→ Short task
Extract every line of the data below word for word, leaving out the pictures.

→ Materials provided
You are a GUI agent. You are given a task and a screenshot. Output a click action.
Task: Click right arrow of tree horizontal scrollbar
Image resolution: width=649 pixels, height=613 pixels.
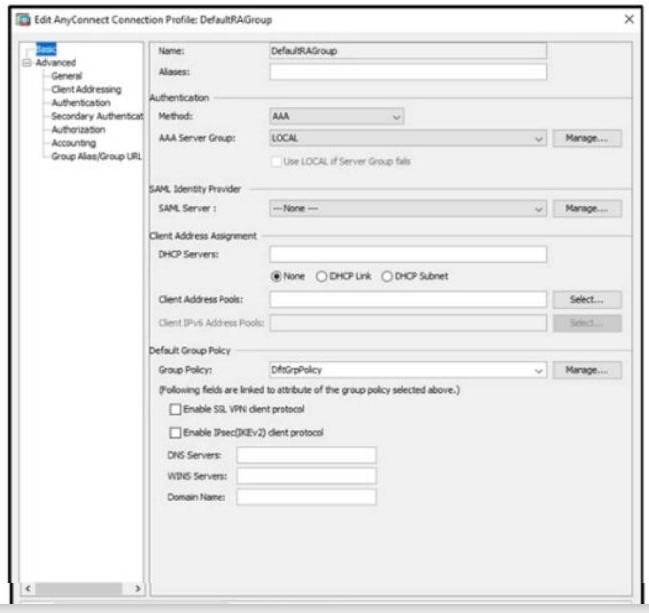[x=138, y=589]
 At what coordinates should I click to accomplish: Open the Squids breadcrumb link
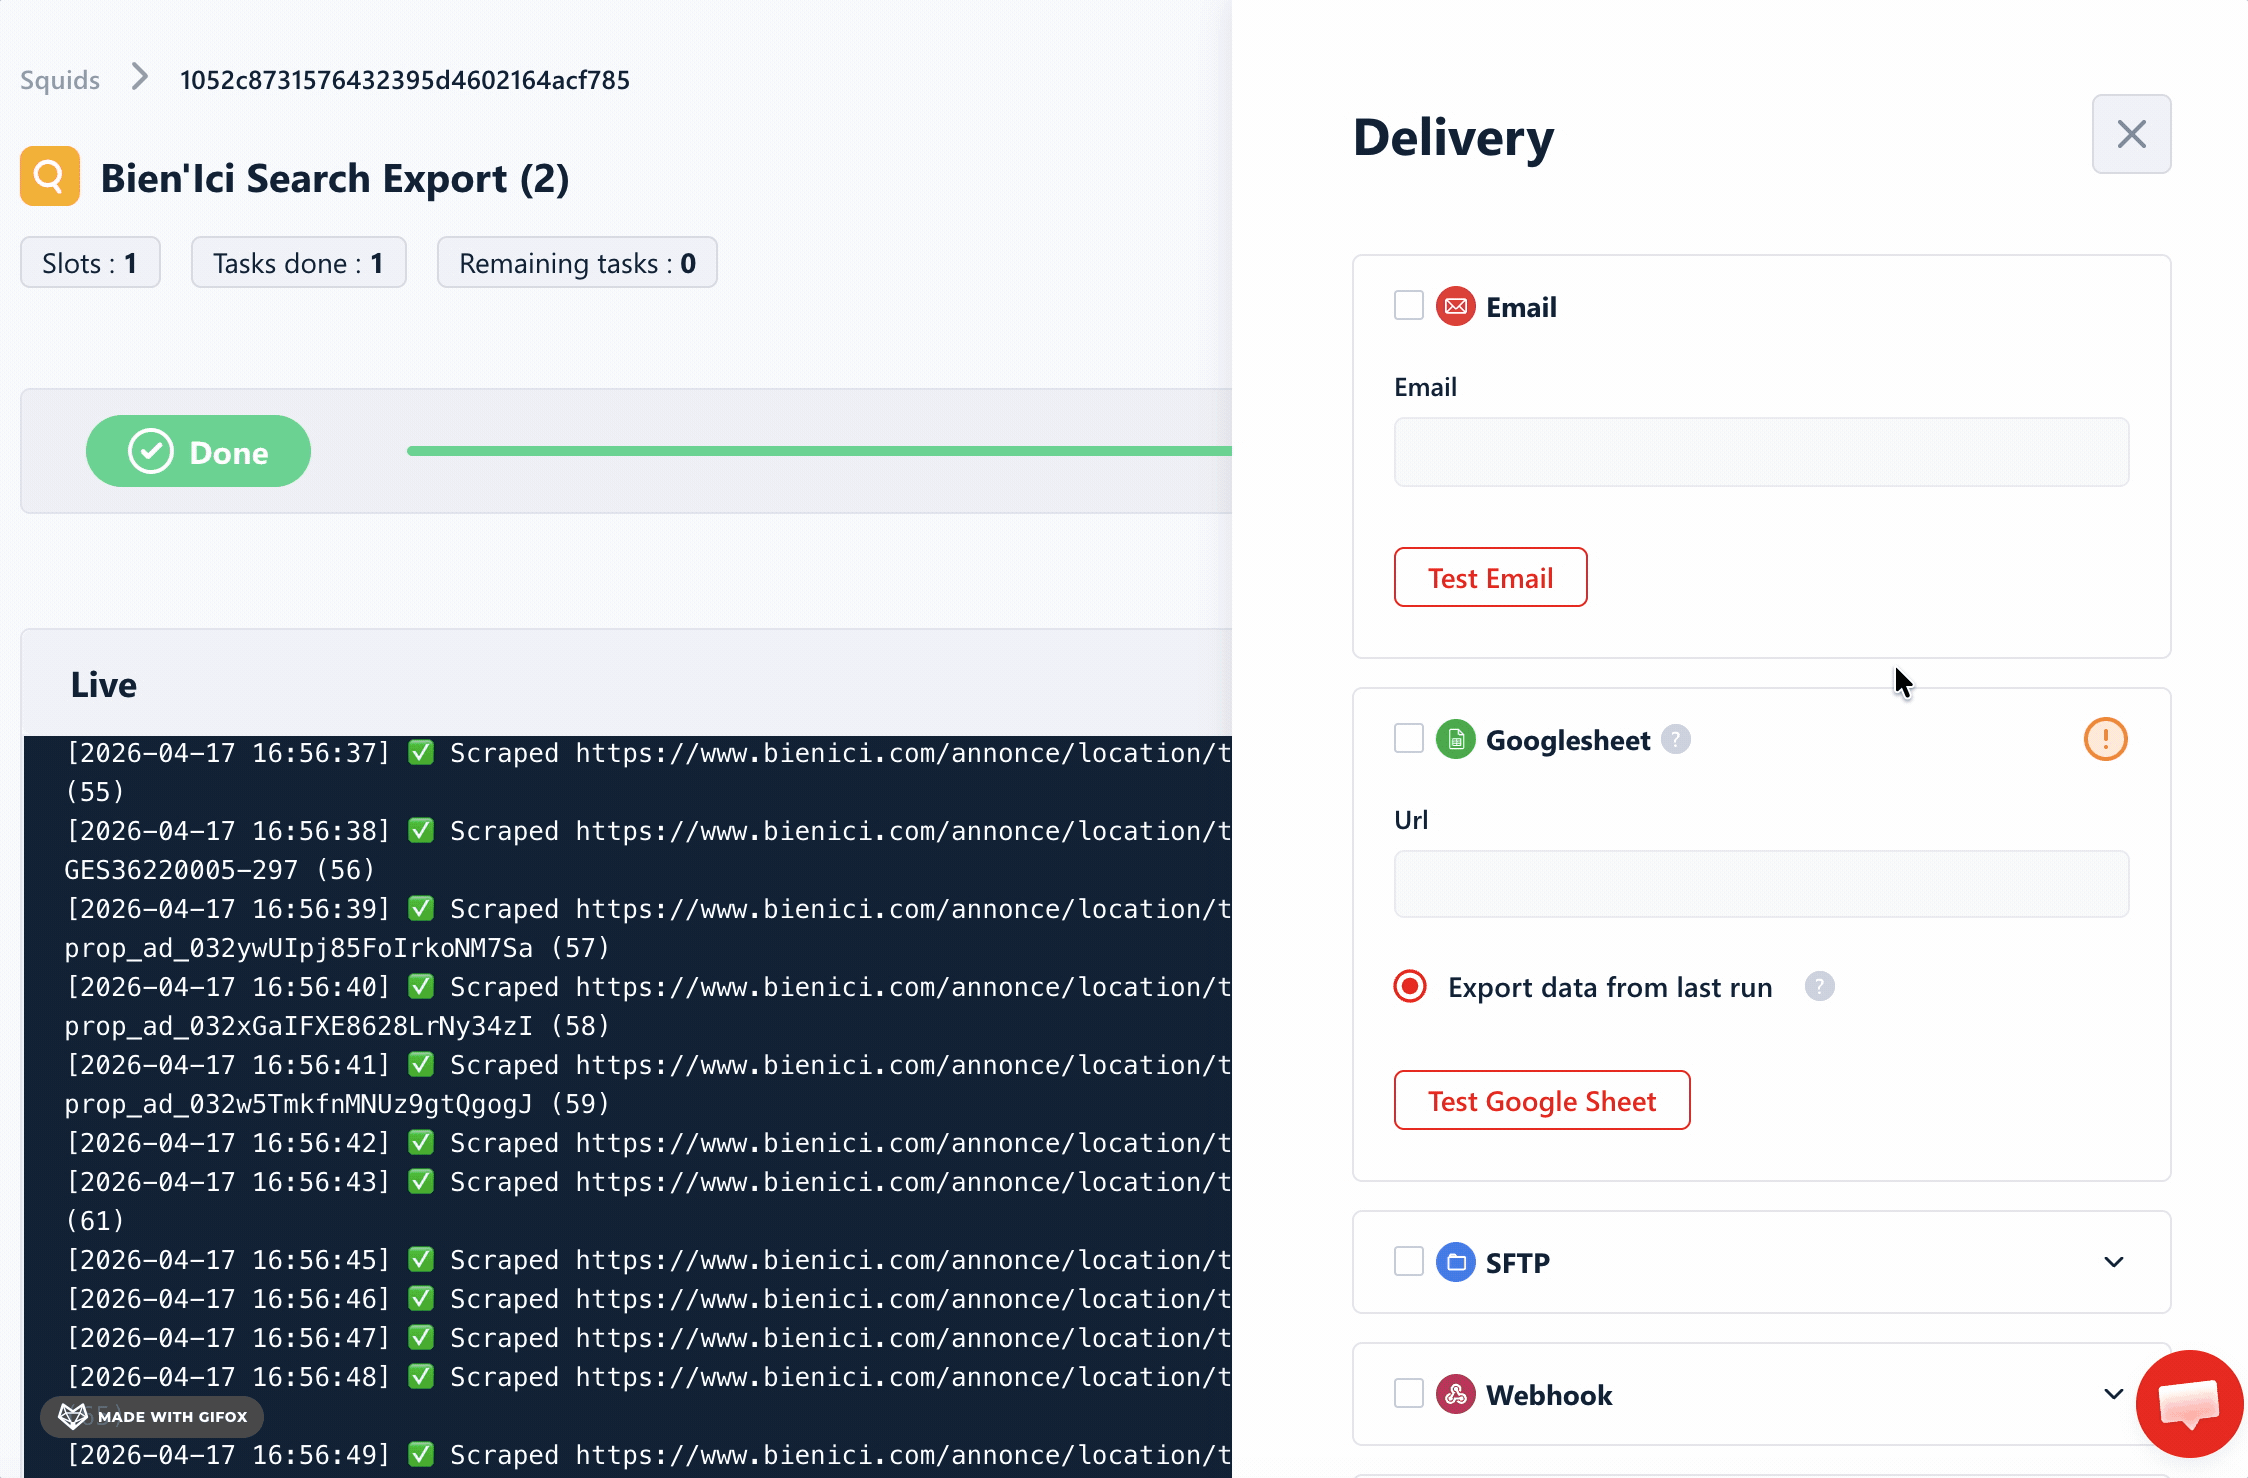(x=59, y=79)
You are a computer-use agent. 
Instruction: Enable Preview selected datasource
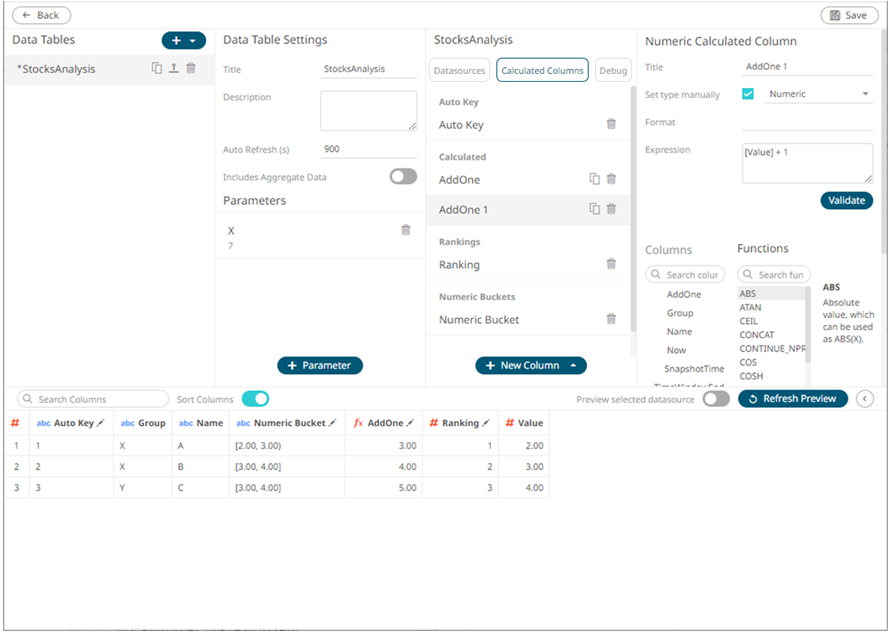click(715, 398)
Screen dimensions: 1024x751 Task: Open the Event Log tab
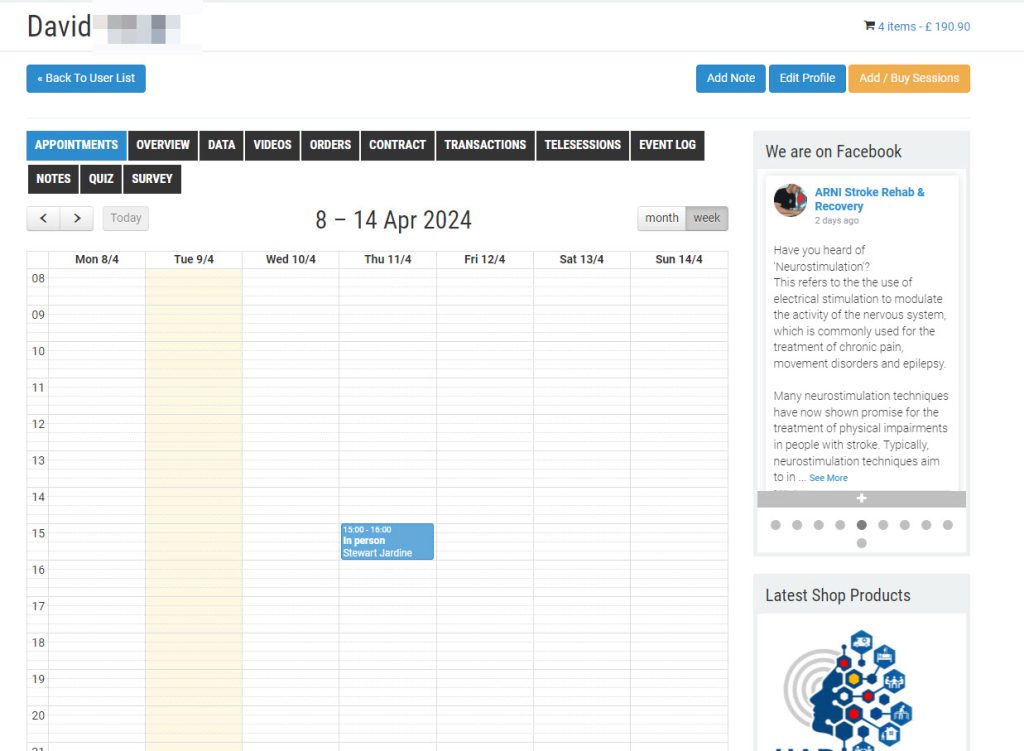coord(667,145)
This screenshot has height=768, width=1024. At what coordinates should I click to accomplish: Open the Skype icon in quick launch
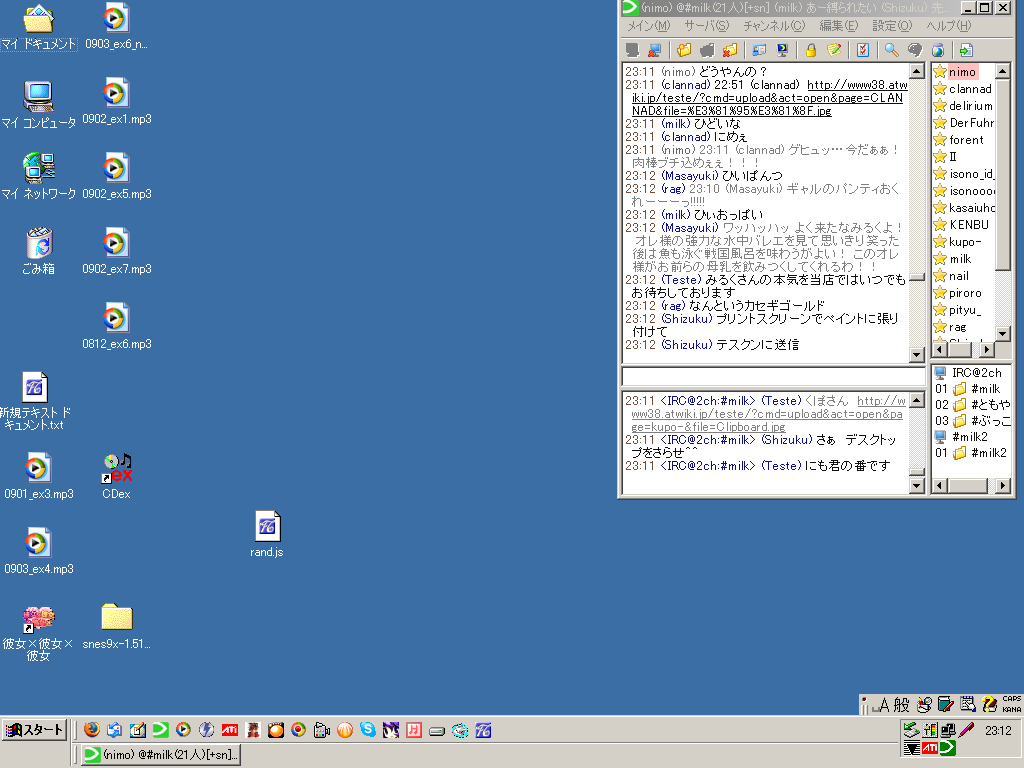[x=368, y=730]
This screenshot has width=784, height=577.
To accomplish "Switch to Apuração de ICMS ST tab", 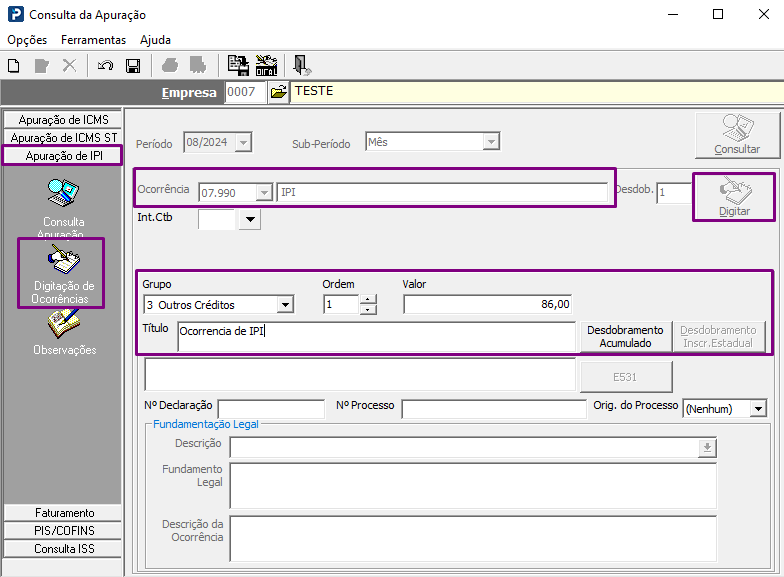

→ Written response
You are a GUI agent. You are given a task and a screenshot. Output a click action.
Task: Click right arrow of tree horizontal scrollbar
Image resolution: width=649 pixels, height=613 pixels.
[x=138, y=589]
 At what coordinates should I click to accomplish: Open the Squids breadcrumb link
(x=59, y=79)
You are a computer-use agent. 
Instruction: Enable Preview selected datasource
click(715, 398)
Screen dimensions: 1024x751 Task: Open the Event Log tab
coord(667,145)
This screenshot has height=768, width=1024. At what coordinates should I click to accomplish: Open the Skype icon in quick launch
[x=368, y=730]
This screenshot has width=784, height=577.
To accomplish "Switch to Apuração de ICMS ST tab", 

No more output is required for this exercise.